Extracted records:
────────────────────────────────────────

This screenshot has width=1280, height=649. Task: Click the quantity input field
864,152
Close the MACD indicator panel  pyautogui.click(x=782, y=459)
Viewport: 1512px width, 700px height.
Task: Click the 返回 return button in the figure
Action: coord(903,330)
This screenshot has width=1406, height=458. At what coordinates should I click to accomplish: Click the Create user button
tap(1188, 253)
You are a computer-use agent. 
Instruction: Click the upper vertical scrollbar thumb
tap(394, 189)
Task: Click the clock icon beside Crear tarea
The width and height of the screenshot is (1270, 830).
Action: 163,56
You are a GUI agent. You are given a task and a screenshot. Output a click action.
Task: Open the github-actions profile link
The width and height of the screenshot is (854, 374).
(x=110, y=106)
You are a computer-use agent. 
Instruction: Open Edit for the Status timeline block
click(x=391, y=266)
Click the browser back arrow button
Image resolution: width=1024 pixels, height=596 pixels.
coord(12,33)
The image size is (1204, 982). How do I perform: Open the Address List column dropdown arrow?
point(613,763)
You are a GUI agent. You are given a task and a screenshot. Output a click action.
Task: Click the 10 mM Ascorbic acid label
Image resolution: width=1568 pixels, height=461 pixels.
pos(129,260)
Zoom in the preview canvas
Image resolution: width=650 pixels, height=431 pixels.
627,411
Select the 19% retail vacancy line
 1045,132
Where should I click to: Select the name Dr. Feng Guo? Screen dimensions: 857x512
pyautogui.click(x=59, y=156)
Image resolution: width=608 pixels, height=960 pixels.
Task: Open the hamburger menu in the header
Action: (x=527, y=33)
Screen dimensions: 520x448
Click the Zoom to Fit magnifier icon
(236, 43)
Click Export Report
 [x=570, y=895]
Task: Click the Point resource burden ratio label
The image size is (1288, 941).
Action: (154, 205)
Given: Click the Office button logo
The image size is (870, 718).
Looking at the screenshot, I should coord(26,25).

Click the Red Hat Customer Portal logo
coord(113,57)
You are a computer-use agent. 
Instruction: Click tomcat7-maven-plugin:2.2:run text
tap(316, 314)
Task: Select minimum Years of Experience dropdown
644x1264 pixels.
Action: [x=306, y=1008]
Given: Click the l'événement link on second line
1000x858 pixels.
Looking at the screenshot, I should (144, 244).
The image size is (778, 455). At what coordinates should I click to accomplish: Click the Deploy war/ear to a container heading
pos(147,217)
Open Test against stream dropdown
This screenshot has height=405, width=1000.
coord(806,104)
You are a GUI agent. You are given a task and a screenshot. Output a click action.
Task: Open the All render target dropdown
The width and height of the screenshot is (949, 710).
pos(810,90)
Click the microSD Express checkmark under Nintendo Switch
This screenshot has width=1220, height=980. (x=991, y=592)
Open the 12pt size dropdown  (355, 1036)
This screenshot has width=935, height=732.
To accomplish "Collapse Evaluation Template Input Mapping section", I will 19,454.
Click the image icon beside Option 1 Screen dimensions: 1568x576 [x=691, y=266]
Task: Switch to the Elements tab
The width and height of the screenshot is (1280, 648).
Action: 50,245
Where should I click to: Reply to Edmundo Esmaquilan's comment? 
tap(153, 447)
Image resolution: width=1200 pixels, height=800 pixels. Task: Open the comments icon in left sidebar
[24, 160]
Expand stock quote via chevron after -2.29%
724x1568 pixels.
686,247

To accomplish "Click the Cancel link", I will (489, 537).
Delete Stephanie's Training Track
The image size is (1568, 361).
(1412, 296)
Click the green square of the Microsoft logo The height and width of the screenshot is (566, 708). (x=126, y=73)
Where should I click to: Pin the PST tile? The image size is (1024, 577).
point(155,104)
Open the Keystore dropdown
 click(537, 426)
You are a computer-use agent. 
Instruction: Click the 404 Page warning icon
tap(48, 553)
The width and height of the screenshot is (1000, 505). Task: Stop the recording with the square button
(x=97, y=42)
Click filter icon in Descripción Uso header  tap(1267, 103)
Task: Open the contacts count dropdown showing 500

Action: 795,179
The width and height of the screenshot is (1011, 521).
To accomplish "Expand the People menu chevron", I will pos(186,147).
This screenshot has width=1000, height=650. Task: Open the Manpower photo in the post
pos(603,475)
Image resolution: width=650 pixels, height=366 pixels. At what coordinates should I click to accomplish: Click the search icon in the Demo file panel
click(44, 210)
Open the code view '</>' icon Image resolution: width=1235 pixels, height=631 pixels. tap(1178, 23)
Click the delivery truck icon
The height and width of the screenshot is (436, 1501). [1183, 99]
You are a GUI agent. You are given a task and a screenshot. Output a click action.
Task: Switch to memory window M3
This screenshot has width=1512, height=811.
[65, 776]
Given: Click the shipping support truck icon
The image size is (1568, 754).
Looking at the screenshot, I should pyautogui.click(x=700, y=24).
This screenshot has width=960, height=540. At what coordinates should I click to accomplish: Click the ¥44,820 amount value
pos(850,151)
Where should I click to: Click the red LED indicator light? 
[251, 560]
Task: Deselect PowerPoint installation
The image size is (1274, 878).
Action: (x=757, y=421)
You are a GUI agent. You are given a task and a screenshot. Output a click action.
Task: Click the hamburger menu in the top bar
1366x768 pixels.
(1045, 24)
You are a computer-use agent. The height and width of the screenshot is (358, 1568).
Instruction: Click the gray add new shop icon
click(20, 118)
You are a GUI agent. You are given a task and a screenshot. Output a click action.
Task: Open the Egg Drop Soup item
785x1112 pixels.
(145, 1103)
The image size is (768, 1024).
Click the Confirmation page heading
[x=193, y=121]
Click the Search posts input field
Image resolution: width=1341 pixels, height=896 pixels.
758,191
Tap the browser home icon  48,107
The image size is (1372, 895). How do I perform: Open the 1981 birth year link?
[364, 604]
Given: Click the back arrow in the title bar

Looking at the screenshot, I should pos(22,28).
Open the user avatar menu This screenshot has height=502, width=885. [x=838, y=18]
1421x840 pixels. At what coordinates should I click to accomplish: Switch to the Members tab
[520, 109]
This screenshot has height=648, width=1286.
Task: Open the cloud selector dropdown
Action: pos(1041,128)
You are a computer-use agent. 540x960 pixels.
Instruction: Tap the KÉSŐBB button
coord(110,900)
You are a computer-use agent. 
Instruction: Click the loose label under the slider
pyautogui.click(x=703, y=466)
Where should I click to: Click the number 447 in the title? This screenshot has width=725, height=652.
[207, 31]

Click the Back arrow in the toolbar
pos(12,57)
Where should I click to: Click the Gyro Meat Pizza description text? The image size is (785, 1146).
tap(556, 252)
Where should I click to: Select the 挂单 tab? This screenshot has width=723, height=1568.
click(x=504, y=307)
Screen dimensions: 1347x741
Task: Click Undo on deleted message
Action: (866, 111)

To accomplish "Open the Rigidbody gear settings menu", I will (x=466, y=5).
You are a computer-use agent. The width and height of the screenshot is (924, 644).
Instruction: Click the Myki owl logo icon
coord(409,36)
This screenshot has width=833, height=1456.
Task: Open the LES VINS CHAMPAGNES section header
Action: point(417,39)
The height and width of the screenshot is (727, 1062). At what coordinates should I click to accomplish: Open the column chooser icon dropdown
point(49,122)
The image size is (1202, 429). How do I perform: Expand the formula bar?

────────────────────────────────────────

> What you have to do:
All records shown above are to be reproduced without any alteration.

> Task solution:
This screenshot has width=1280, height=649. Task: Click the quantity input field
864,152
Close the MACD indicator panel  pyautogui.click(x=782, y=459)
Viewport: 1512px width, 700px height.
Task: Click the 返回 return button in the figure
Action: coord(903,330)
This screenshot has width=1406, height=458. At what coordinates should I click to accomplish: Click the Create user button
tap(1188, 253)
You are a computer-use agent. 
Instruction: Click the upper vertical scrollbar thumb
tap(394, 189)
Task: Click the clock icon beside Crear tarea
The width and height of the screenshot is (1270, 830).
Action: 163,56
You are a GUI agent. You are given a task and a screenshot. Output a click action.
Task: Open the github-actions profile link
The width and height of the screenshot is (854, 374).
(x=110, y=106)
You are a computer-use agent. 
Instruction: Open Edit for the Status timeline block
click(x=391, y=266)
Click the browser back arrow button
Image resolution: width=1024 pixels, height=596 pixels.
coord(12,33)
The image size is (1204, 982). How do I perform: Open the Address List column dropdown arrow?
point(613,763)
You are a GUI agent. You are given a task and a screenshot. Output a click action.
Task: Click the 10 mM Ascorbic acid label
Image resolution: width=1568 pixels, height=461 pixels.
pos(129,260)
Zoom in the preview canvas
Image resolution: width=650 pixels, height=431 pixels.
627,411
Select the 19% retail vacancy line
 1045,132
Where should I click to: Select the name Dr. Feng Guo? Screen dimensions: 857x512
pyautogui.click(x=59, y=156)
Image resolution: width=608 pixels, height=960 pixels.
Task: Open the hamburger menu in the header
Action: (x=527, y=33)
Screen dimensions: 520x448
Click the Zoom to Fit magnifier icon
(236, 43)
Click Export Report
 [x=570, y=895]
Task: Click the Point resource burden ratio label
The image size is (1288, 941).
Action: (154, 205)
Given: Click the Office button logo
The image size is (870, 718).
Looking at the screenshot, I should coord(26,25).

Click the Red Hat Customer Portal logo
coord(113,57)
You are a computer-use agent. 
Instruction: Click tomcat7-maven-plugin:2.2:run text
tap(316, 314)
Task: Select minimum Years of Experience dropdown
644x1264 pixels.
Action: [x=306, y=1008]
Given: Click the l'événement link on second line
1000x858 pixels.
Looking at the screenshot, I should (144, 244).
The image size is (778, 455). At what coordinates should I click to accomplish: Click the Deploy war/ear to a container heading
pos(147,217)
Open Test against stream dropdown
This screenshot has height=405, width=1000.
coord(806,104)
You are a GUI agent. You are given a task and a screenshot. Output a click action.
Task: Open the All render target dropdown
The width and height of the screenshot is (949, 710).
pos(810,90)
Click the microSD Express checkmark under Nintendo Switch
This screenshot has width=1220, height=980. (x=991, y=592)
Open the 12pt size dropdown  (355, 1036)
This screenshot has width=935, height=732.
To accomplish "Collapse Evaluation Template Input Mapping section", I will 19,454.
Click the image icon beside Option 1 Screen dimensions: 1568x576 [x=691, y=266]
Task: Switch to the Elements tab
The width and height of the screenshot is (1280, 648).
Action: 50,245
Where should I click to: Reply to Edmundo Esmaquilan's comment? 
tap(153, 447)
Image resolution: width=1200 pixels, height=800 pixels. Task: Open the comments icon in left sidebar
[24, 160]
Expand stock quote via chevron after -2.29%
724x1568 pixels.
686,247

To accomplish "Click the Cancel link", I will (489, 537).
Delete Stephanie's Training Track
The image size is (1568, 361).
(1412, 296)
Click the green square of the Microsoft logo The height and width of the screenshot is (566, 708). (x=126, y=73)
Where should I click to: Pin the PST tile? The image size is (1024, 577).
point(155,104)
Open the Keystore dropdown
 click(537, 426)
You are a computer-use agent. 
Instruction: Click the 404 Page warning icon
tap(48, 553)
The width and height of the screenshot is (1000, 505). Task: Stop the recording with the square button
(x=97, y=42)
Click filter icon in Descripción Uso header  tap(1267, 103)
Task: Open the contacts count dropdown showing 500

Action: 795,179
The width and height of the screenshot is (1011, 521).
To accomplish "Expand the People menu chevron", I will pos(186,147).
This screenshot has width=1000, height=650. Task: Open the Manpower photo in the post
pos(603,475)
Image resolution: width=650 pixels, height=366 pixels. At what coordinates should I click to accomplish: Click the search icon in the Demo file panel
click(44, 210)
Open the code view '</>' icon Image resolution: width=1235 pixels, height=631 pixels. tap(1178, 23)
Click the delivery truck icon
The height and width of the screenshot is (436, 1501). [1183, 99]
You are a GUI agent. You are given a task and a screenshot. Output a click action.
Task: Switch to memory window M3
This screenshot has width=1512, height=811.
[65, 776]
Given: Click the shipping support truck icon
The image size is (1568, 754).
Looking at the screenshot, I should pyautogui.click(x=700, y=24).
This screenshot has width=960, height=540. At what coordinates should I click to accomplish: Click the ¥44,820 amount value
pos(850,151)
Where should I click to: Click the red LED indicator light? 
[251, 560]
Task: Deselect PowerPoint installation
The image size is (1274, 878).
Action: (x=757, y=421)
You are a GUI agent. You are given a task and a screenshot. Output a click action.
Task: Click the hamburger menu in the top bar
1366x768 pixels.
(1045, 24)
You are a computer-use agent. The height and width of the screenshot is (358, 1568).
Instruction: Click the gray add new shop icon
click(20, 118)
You are a GUI agent. You are given a task and a screenshot. Output a click action.
Task: Open the Egg Drop Soup item
785x1112 pixels.
(145, 1103)
The image size is (768, 1024).
Click the Confirmation page heading
[x=193, y=121]
Click the Search posts input field
Image resolution: width=1341 pixels, height=896 pixels.
758,191
Tap the browser home icon  48,107
The image size is (1372, 895). How do I perform: Open the 1981 birth year link?
[364, 604]
Given: Click the back arrow in the title bar

Looking at the screenshot, I should pos(22,28).
Open the user avatar menu This screenshot has height=502, width=885. [x=838, y=18]
1421x840 pixels. At what coordinates should I click to accomplish: Switch to the Members tab
[520, 109]
This screenshot has height=648, width=1286.
Task: Open the cloud selector dropdown
Action: pos(1041,128)
You are a computer-use agent. 540x960 pixels.
Instruction: Tap the KÉSŐBB button
coord(110,900)
You are a computer-use agent. 
Instruction: Click the loose label under the slider
pyautogui.click(x=703, y=466)
Where should I click to: Click the number 447 in the title? This screenshot has width=725, height=652.
[207, 31]

Click the Back arrow in the toolbar
pos(12,57)
Where should I click to: Click the Gyro Meat Pizza description text? The image size is (785, 1146).
tap(556, 252)
Where should I click to: Select the 挂单 tab? This screenshot has width=723, height=1568.
click(x=504, y=307)
Screen dimensions: 1347x741
Task: Click Undo on deleted message
Action: (866, 111)

To accomplish "Open the Rigidbody gear settings menu", I will (x=466, y=5).
You are a computer-use agent. The width and height of the screenshot is (924, 644).
Instruction: Click the Myki owl logo icon
coord(409,36)
This screenshot has width=833, height=1456.
Task: Open the LES VINS CHAMPAGNES section header
Action: point(417,39)
The height and width of the screenshot is (727, 1062). At what coordinates should I click to accomplish: Open the column chooser icon dropdown
point(49,122)
The image size is (1202, 429). How do I perform: Expand the formula bar?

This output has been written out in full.